[Required work] Your answer must be the lines from the one containing "Click the red 1/12 smoothing indicator" through the last line of the records below, copied exactly, with the pictures left out.
━━━━━ Source records
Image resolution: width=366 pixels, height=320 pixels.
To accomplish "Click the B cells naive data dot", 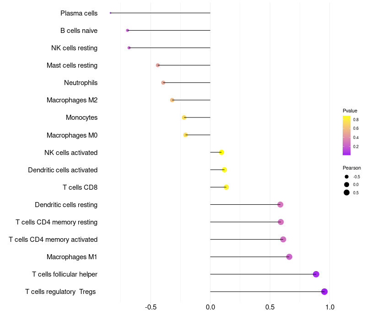I will (x=128, y=30).
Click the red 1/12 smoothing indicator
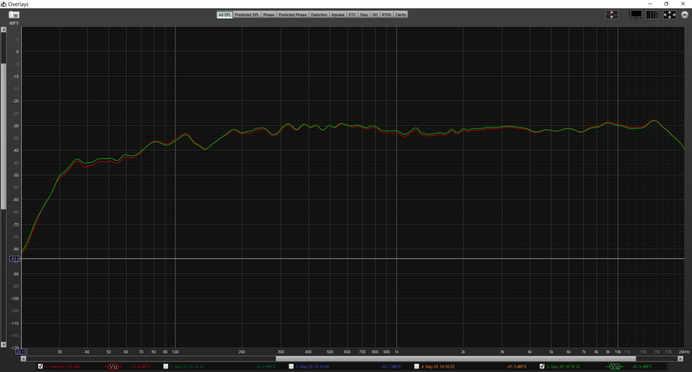The width and height of the screenshot is (692, 372). pyautogui.click(x=113, y=367)
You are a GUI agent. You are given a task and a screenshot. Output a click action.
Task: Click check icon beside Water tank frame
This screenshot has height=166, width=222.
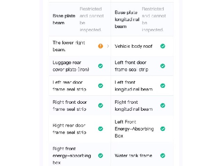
━━━━━━━━━━
[Reply to the task]
Click the red 1/12 smoothing indicator
The width and height of the screenshot is (692, 372). pyautogui.click(x=113, y=367)
You are a GUI agent. You are given a task and a screenshot. Output a click action.
Task: Click check icon beside Water tank frame
This screenshot has height=166, width=222.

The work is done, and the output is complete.